* _TASK TO CARRY OUT_: Only the lines from the start of the entries up to and including the line with "Given: Switch to the Tickets section" should be written out, exactly as they stand.
Start of DATASET CONTENT
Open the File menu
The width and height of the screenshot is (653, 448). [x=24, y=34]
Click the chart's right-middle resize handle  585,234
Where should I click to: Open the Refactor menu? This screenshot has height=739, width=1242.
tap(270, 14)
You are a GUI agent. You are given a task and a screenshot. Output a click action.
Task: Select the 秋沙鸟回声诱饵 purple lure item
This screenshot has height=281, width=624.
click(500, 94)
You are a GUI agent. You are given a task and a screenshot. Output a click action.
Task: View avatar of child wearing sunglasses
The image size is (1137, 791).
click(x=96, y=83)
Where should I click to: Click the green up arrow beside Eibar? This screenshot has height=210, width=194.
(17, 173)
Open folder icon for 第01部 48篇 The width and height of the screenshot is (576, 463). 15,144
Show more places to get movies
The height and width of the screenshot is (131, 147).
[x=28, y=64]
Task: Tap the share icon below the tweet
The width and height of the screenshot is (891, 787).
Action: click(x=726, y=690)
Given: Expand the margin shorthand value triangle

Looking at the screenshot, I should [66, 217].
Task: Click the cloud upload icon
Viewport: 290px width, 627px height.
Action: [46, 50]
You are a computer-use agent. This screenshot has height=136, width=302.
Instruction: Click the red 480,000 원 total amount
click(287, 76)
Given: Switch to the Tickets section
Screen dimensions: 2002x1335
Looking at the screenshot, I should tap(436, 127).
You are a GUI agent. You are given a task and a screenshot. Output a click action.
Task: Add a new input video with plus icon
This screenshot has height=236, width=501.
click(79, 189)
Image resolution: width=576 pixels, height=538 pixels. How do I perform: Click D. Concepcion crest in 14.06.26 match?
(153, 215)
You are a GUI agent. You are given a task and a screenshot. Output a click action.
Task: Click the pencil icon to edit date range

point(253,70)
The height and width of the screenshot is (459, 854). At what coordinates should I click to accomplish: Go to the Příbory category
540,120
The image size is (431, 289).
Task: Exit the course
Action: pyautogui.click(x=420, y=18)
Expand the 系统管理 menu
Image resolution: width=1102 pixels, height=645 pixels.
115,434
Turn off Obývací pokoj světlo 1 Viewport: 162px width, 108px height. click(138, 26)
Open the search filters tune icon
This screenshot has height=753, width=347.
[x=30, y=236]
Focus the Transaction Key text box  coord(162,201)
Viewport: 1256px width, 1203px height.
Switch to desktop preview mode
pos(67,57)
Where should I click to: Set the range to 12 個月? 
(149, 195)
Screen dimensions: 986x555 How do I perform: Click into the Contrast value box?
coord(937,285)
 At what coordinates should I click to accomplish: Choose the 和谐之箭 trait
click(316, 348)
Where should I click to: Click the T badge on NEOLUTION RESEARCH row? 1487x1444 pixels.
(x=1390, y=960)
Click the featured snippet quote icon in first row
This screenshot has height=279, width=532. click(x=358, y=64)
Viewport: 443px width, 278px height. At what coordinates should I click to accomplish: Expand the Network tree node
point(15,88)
End of DATASET CONTENT
* _WRITTEN SOLUTION_:
Open the File menu
The width and height of the screenshot is (653, 448). [x=24, y=34]
Click the chart's right-middle resize handle  585,234
Where should I click to: Open the Refactor menu? This screenshot has height=739, width=1242.
tap(270, 14)
You are a GUI agent. You are given a task and a screenshot. Output a click action.
Task: Select the 秋沙鸟回声诱饵 purple lure item
This screenshot has height=281, width=624.
click(500, 94)
You are a GUI agent. You are given a task and a screenshot. Output a click action.
Task: View avatar of child wearing sunglasses
The image size is (1137, 791).
click(x=96, y=83)
Where should I click to: Click the green up arrow beside Eibar? This screenshot has height=210, width=194.
(17, 173)
Open folder icon for 第01部 48篇 The width and height of the screenshot is (576, 463). 15,144
Show more places to get movies
The height and width of the screenshot is (131, 147).
[x=28, y=64]
Task: Tap the share icon below the tweet
The width and height of the screenshot is (891, 787).
Action: click(x=726, y=690)
Given: Expand the margin shorthand value triangle

Looking at the screenshot, I should [66, 217].
Task: Click the cloud upload icon
Viewport: 290px width, 627px height.
Action: [46, 50]
You are a computer-use agent. This screenshot has height=136, width=302.
Instruction: Click the red 480,000 원 total amount
click(287, 76)
Given: Switch to the Tickets section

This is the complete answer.